An analysis of an ancient Antarctic ice core indicates an abrupt climate warming occurred there about 12,500 years ago, an event previously thought to have primarily influenced climate in the Northern Hemisphere.
James White, a paleo-climatologist at the University of Colorado at Boulder, said changes in stable isotope ratios -- an indicator of past temperatures in the Taylor Dome ice core from Antarctica -- are almost identical to changes seen in cores from Greenland's GISP 2 core from the same period.
"The ice cores from opposite ends of the earth can be accurately cross-dated using the large, rapid climate changes in the methane concentrations from the atmosphere that accompanied the warming," White said.
The evidence from the greenhouse gas bubbles indicates temperatures from the end of the Younger Dryas Period to the beginning of the Holocene some 12,500 years ago rose about 20 degrees Fahrenheit in a 50-year period in Antarctica, much of it in several major leaps lasting less than a decade.
"We used to think this climate change signal from the Younger Dryas to the Holocene was a big event in the Arctic, but not much more than a blip on the screen in the Antarctic," said White, also a CU associate professor of geology and former interim director of the National Ice Core Laboratory in Lakewood, Colo. "But these findings throw a monkey wrench into paleo-climate research and rearrange our thinking about climate change at that time."
A paper principally authored by research associate Eric Steig and co-authored by White and Scott Lehman, all of CU's Institute of Arctic and Alpine Research, was published in the Oct. 2 issue of Science. The paper also included co-authors from Washington State University, the University of Rhode Island, Princeton University, the University of Texas at Austin, the University of Washington and the U. S. Geological Survey.
Deep-sea sediment cores from temperate regions, combined with arctic ice core evidence, confirm the climate warmed rapidly at the end of the Younger Dryas in the Northern Hemisphere, said White.
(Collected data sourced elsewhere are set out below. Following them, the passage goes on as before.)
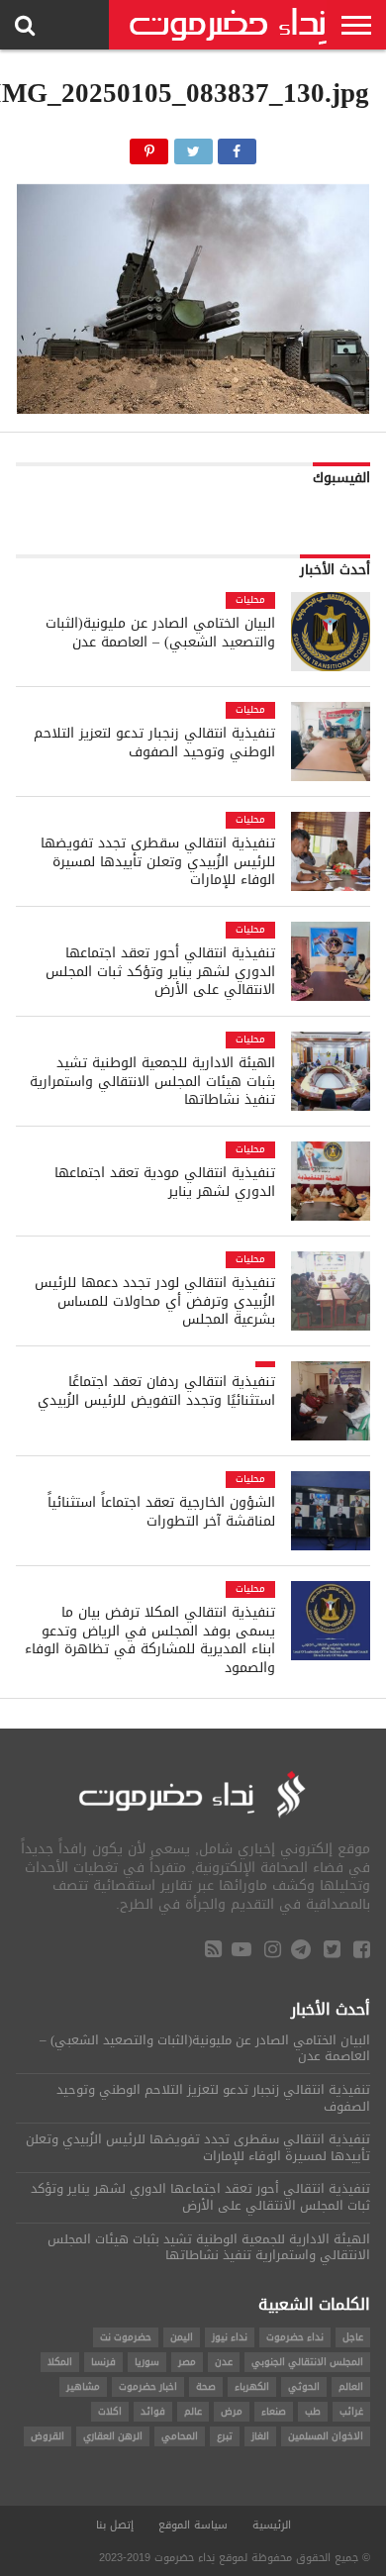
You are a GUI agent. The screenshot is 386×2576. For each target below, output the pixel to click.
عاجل (352, 2337)
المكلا (60, 2361)
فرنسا (103, 2361)
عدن (224, 2361)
But the amount of methane -- a greenhouse gas primarily produced in tropical regions -- that was found recently in the Taylor Dome Antarctic ice core argues for a more global climate-warming episode 12,500 years ago.
"What the Taylor Dome ice core seems to be telling us is there was a synchronization of warming at the end of the Younger Dryas at both poles," said White. "This strengthens the argument that the warming phenomenon was global since the cores from both poles seem to be dancing to the same tune at the same time."
Other Antarctic ice cores from the same time period like the Byrd and Vostok cores drilled in Antarctica's interior contain climate records that do not correlate well with the Taylor Dome ice core, which was drilled on the southern edge of the continent near the Ross Sea, said White.
"There is no Rosetta stone ice core," said White. "It is becoming clear that ice cores in different parts of the major ice sheets record the different climates in those areas. The Taylor Dome ice core may correlate more with Greenland ice cores in part because it was taken near the Ross Sea, an area of active ocean-atmosphere heat exchange today."
Chemical changes seen in ice cores are helping scientists understand how humans are "presently re-arranging Earth's energy budget and the global carbon cycle by increasing greenhouse gases in the atmosphere," he said. The research team used both changes in atmospheric methane and the differing isotopic ratios of molecular hydrogen found in ice cores at both poles to reach their conclusions.